• _What needs to be done_
Only the lines from the one containing "Task: Select the XS.2" to the end of the material are to be copied, exactly and in full; images stay out.

• _Records provided_
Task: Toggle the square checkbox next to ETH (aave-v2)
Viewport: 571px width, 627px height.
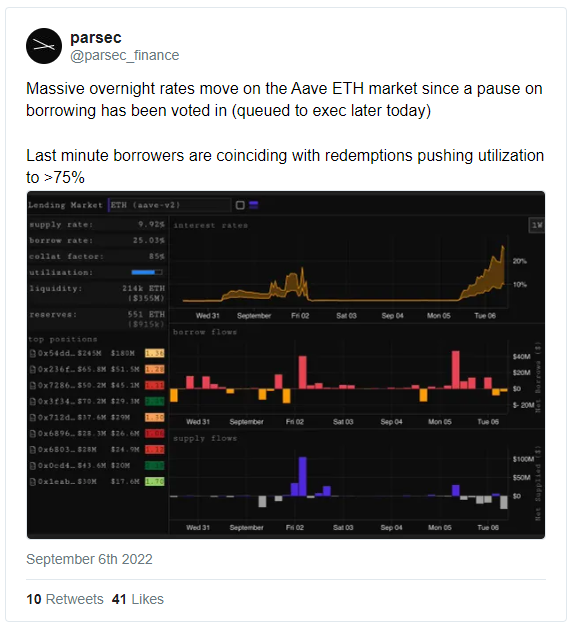Action: click(x=240, y=205)
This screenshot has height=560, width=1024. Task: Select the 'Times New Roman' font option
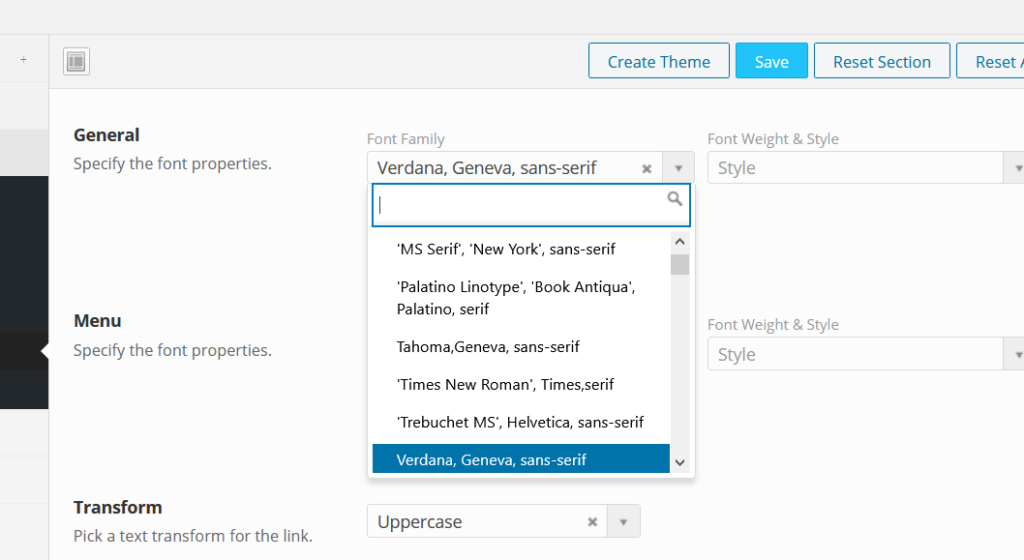tap(505, 385)
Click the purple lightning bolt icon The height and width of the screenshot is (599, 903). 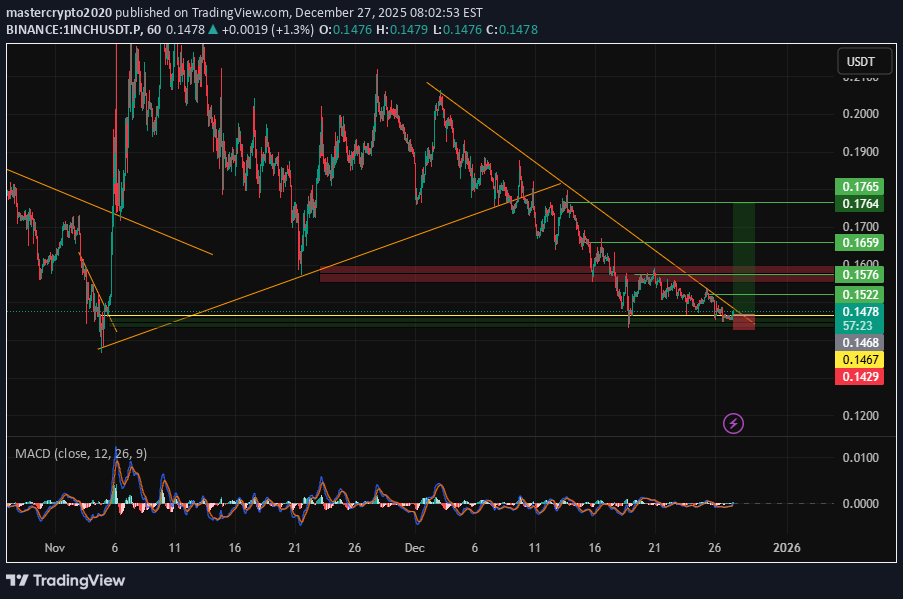click(733, 423)
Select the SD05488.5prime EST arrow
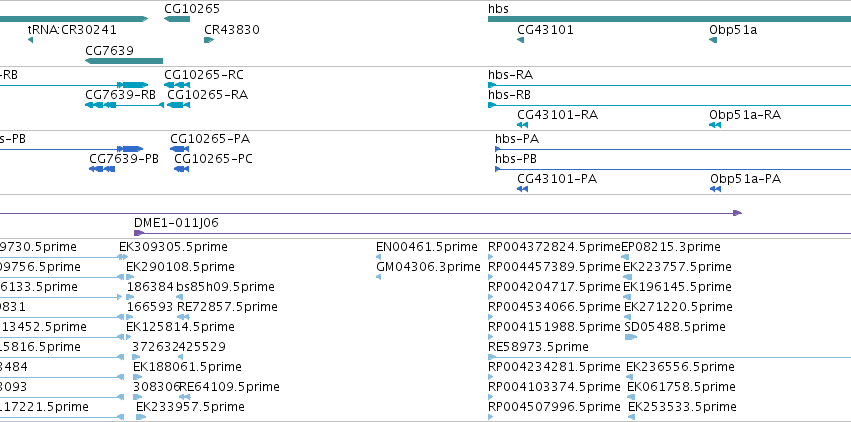Viewport: 851px width, 422px height. coord(631,337)
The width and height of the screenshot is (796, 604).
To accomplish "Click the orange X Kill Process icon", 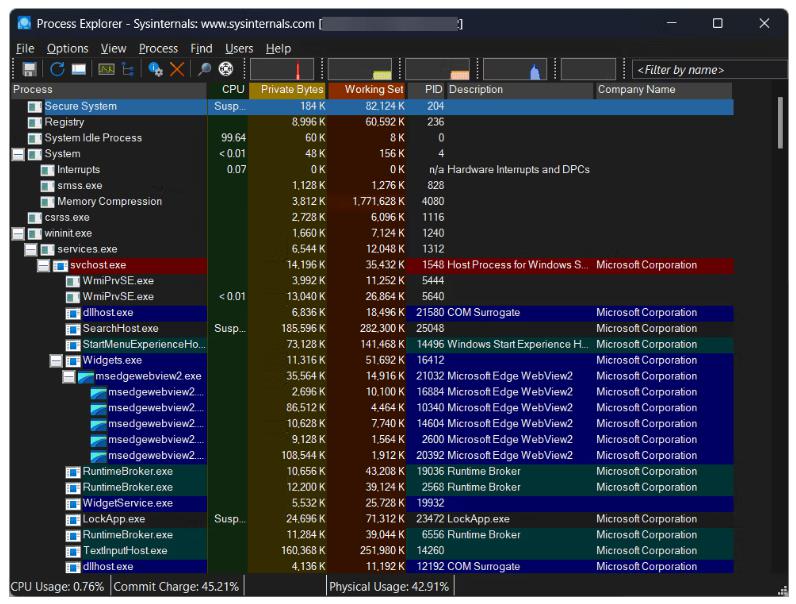I will point(177,69).
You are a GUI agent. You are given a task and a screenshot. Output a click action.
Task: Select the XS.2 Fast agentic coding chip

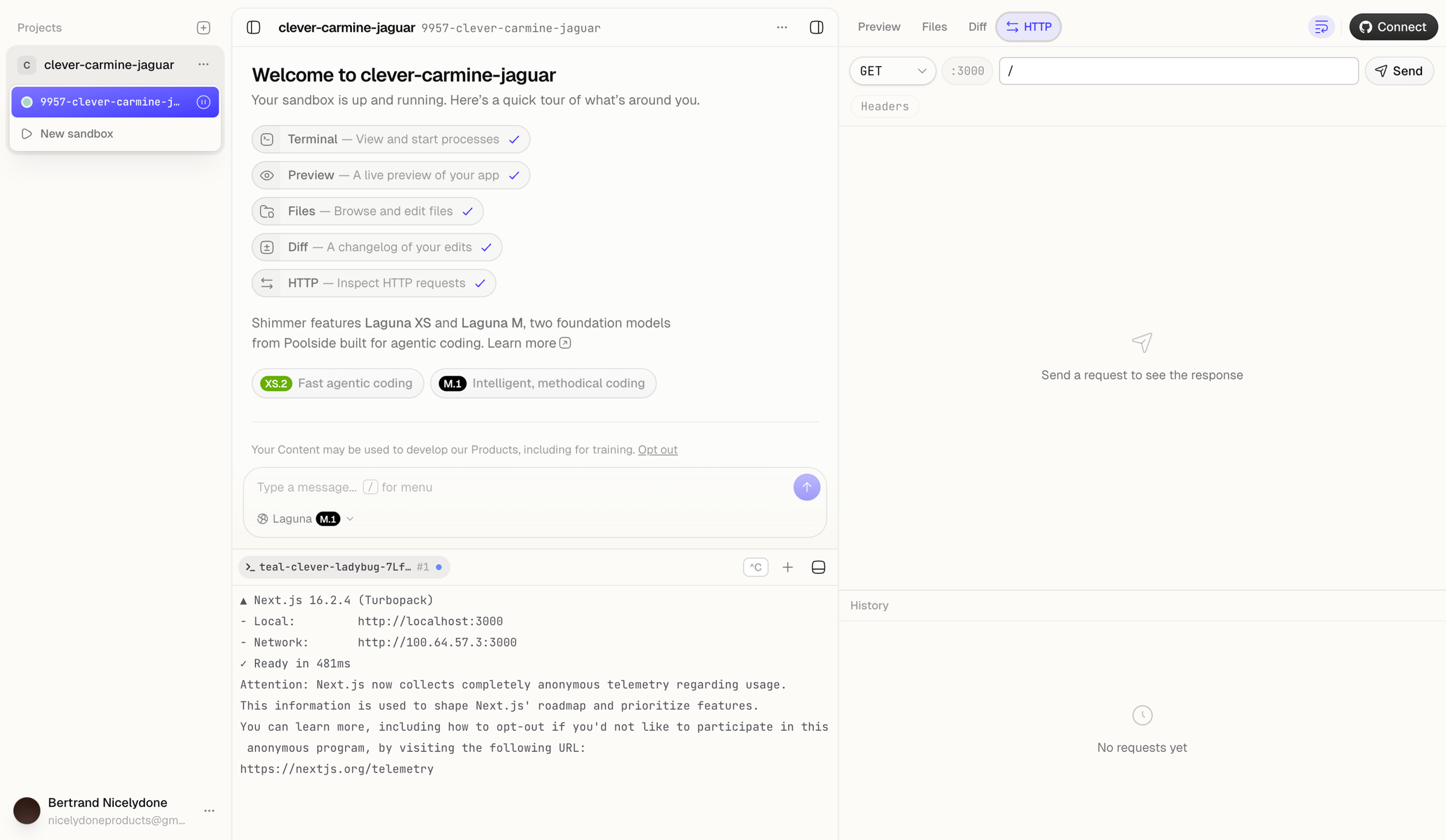(337, 384)
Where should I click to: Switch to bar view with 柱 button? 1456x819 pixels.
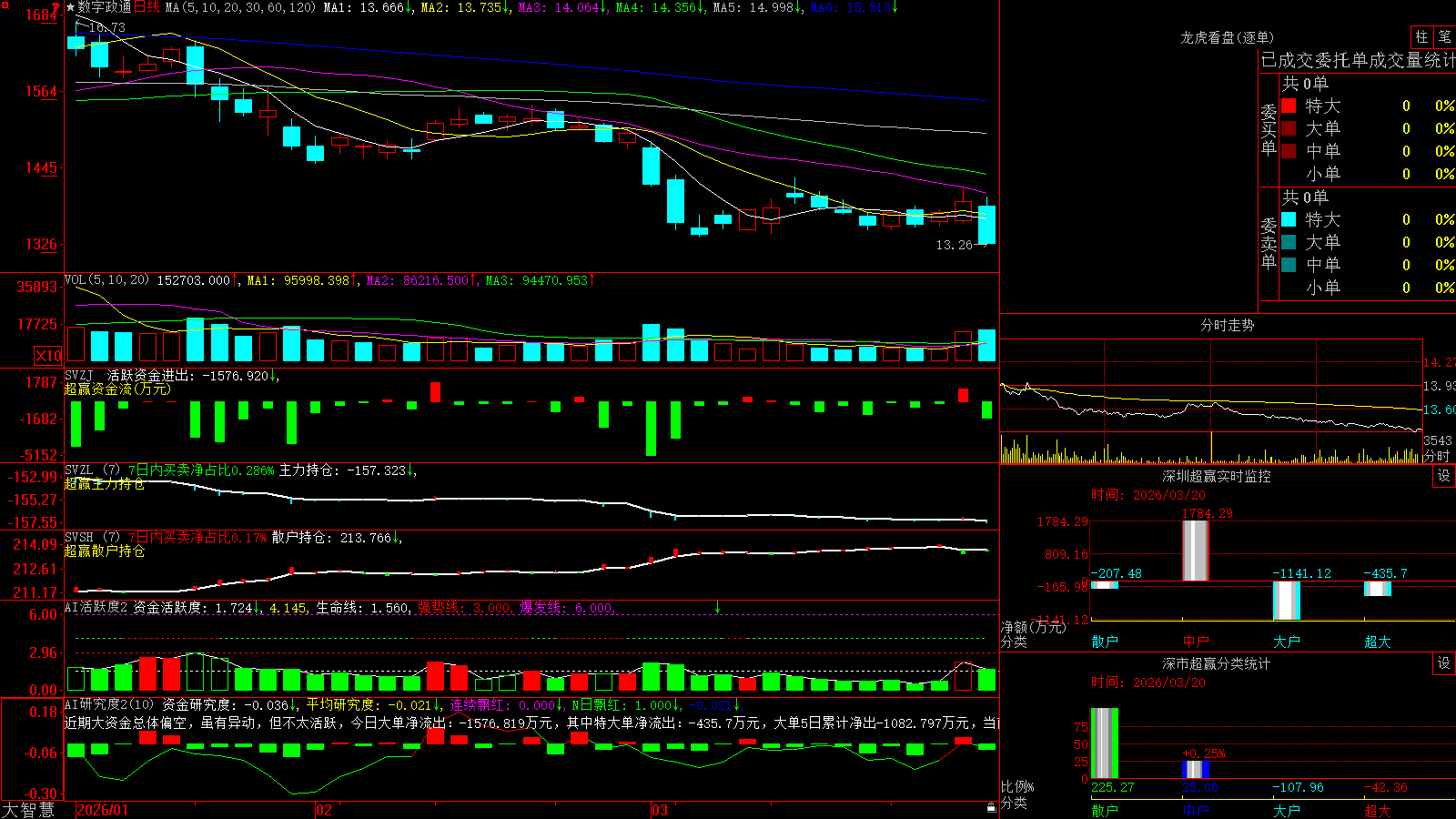[1421, 37]
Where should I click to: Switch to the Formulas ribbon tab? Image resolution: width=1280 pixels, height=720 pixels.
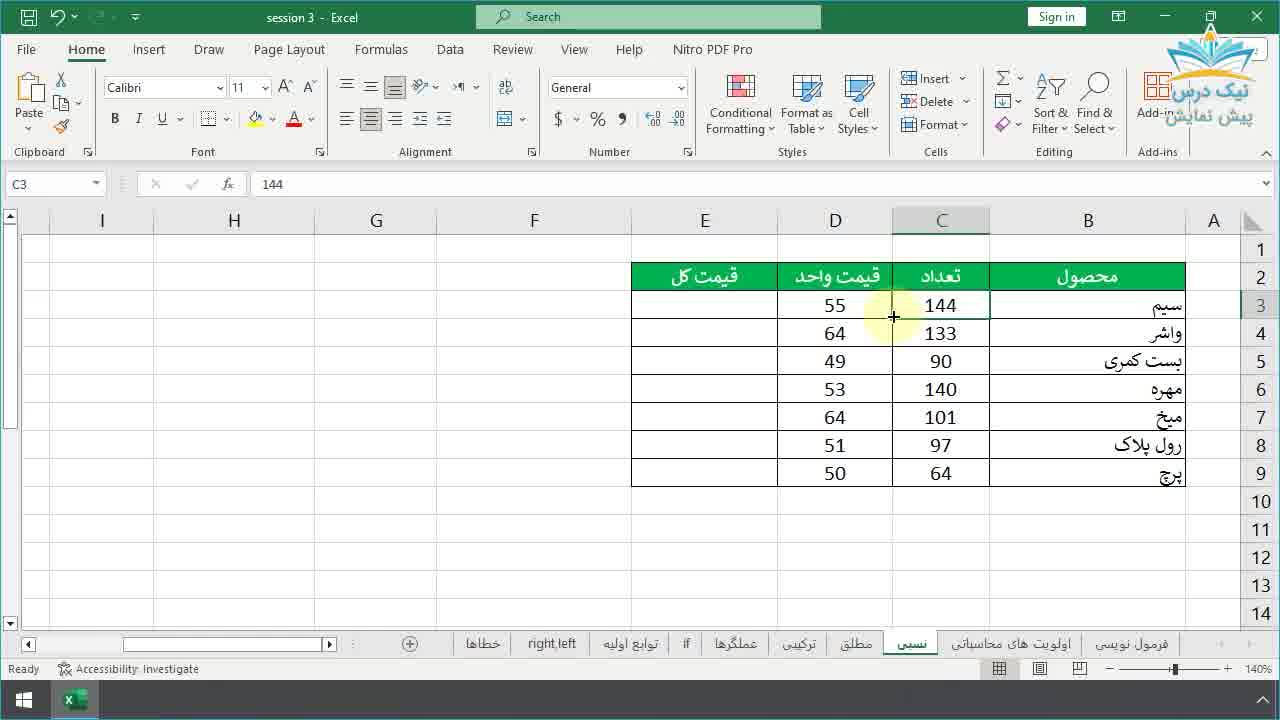tap(381, 49)
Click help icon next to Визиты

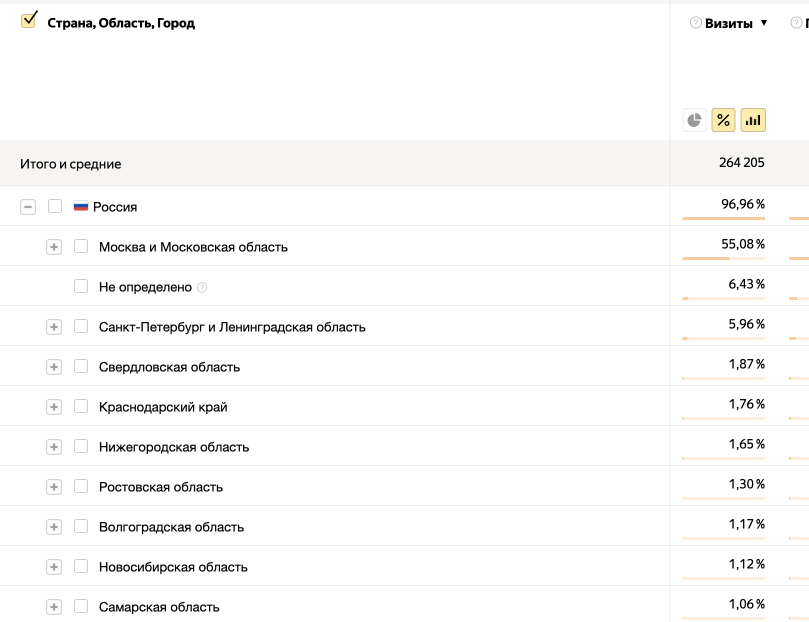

• _Output for this task_
Task: Select the XS.2 Fast agentic coding chip

(337, 384)
Where should I click to: Switch to bar view with 柱 button? 1456x819 pixels.
[1421, 37]
Where should I click to: Switch to the Formulas ribbon tab? Image resolution: width=1280 pixels, height=720 pixels.
tap(381, 49)
Click help icon next to Визиты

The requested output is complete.